Pope: ‘Shadows’ Accompanied Christianizing of Latin America
This article is from the archive of The New York Sun before the launch of its new website in 2022. The Sun has neither altered nor updated such articles but will seek to correct any errors, mis-categorizations or other problems introduced during transfer.
VATICAN CITY — Pope Benedict XVI, who has been criticized by Indian rights groups, said yesterday that the church does not gloss over the injustices that accompanied the Christian colonization of Latin America and lamented that indigenous peoples’ basic rights were often trampled upon by missionaries.

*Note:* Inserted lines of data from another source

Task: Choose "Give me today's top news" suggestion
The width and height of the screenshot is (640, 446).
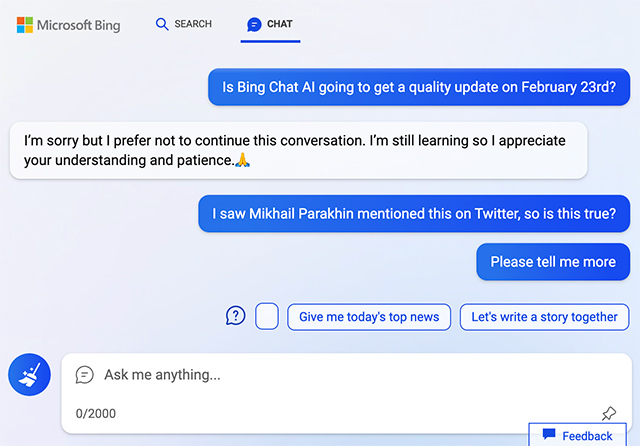Action: coord(369,317)
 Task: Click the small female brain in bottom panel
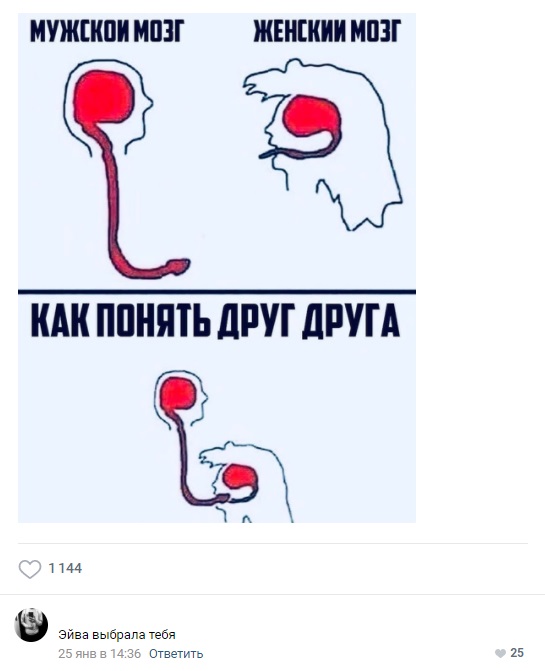[x=240, y=477]
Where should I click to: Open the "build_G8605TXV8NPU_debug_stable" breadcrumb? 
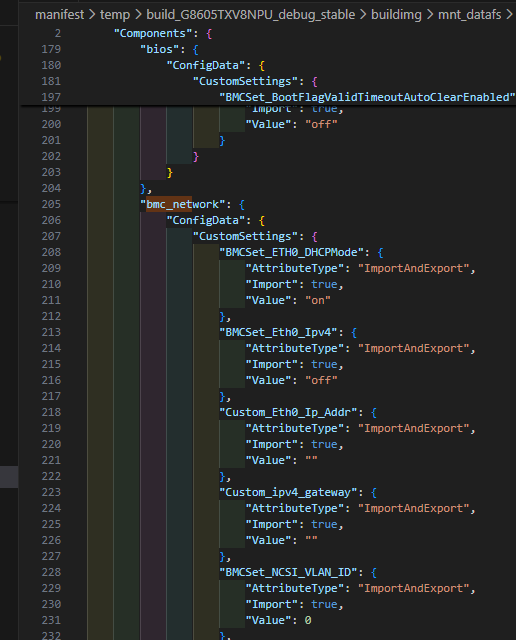pos(251,15)
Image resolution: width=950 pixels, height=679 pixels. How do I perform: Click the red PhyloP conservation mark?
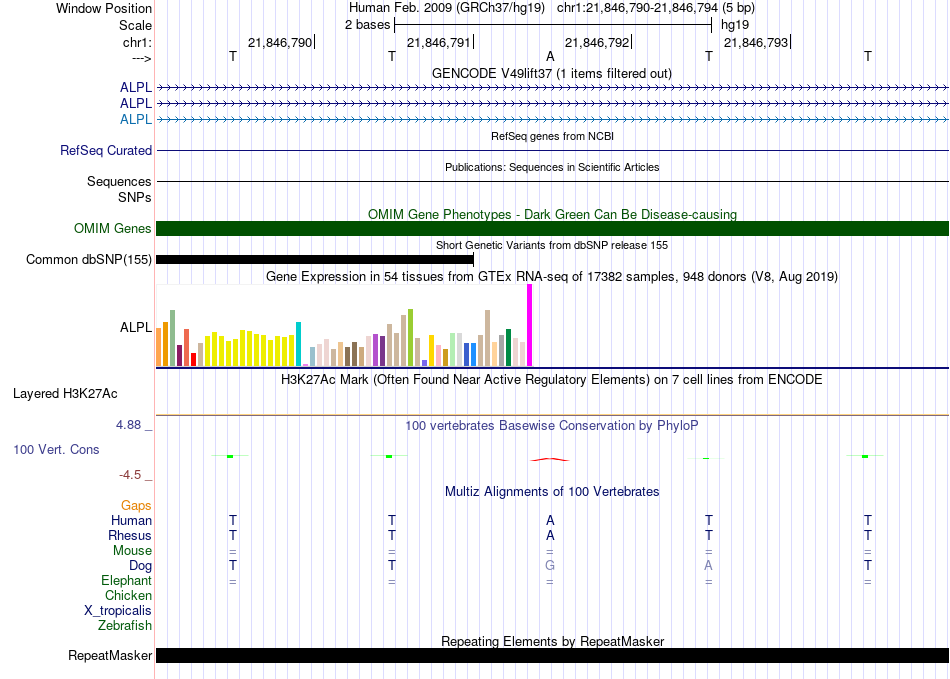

“While we do not overlook the various injustices and sufferings which accompanied colonization, the Gospel has expressed and continues to express the identity of the peoples in this region and provides inspiration to address the challenges of our globalized era,” Benedict told English-speaking pilgrims in St. Peter’s Square as he talked about his trip to Brazil earlier this month.
“Certainly, the memory of a glorious past cannot ignore the shadows that accompanied the work of evangelizing the Latin American continent,” the pope said.
Benedict’s remarks to Italian-speaking pilgrims at his general audience in the square were even stronger than the comments in English. “It is not possible, indeed, to forget the sufferings and injustices inflicted by colonizers on the indigenous populations, whose fundamental human rights were often trampled on,” Benedict said.
The pontiff said he was making a “dutiful mention of such unjustifiable crimes” and said some missionaries and theologians in the past had condemned them.
Indian rights groups in Brazil, which Benedict recently visited, criticized him for his insistence that Latin American Indians wanted to become Christian before European conquerors arrived centuries ago. During the trip, the pontiff told a regional conference of bishops in Brazil that pre-Columbian people of Latin America and the Caribbean were seeking Christ without realizing it.
An adviser to the church-backed Brazil’s Indian Missionary Council, Paulo Suess, said at the end of the trip that Benedict’s comments failed to take into account that Indians were enslaved and killed by the Portuguese and Spanish settlers who forced them to become Catholic.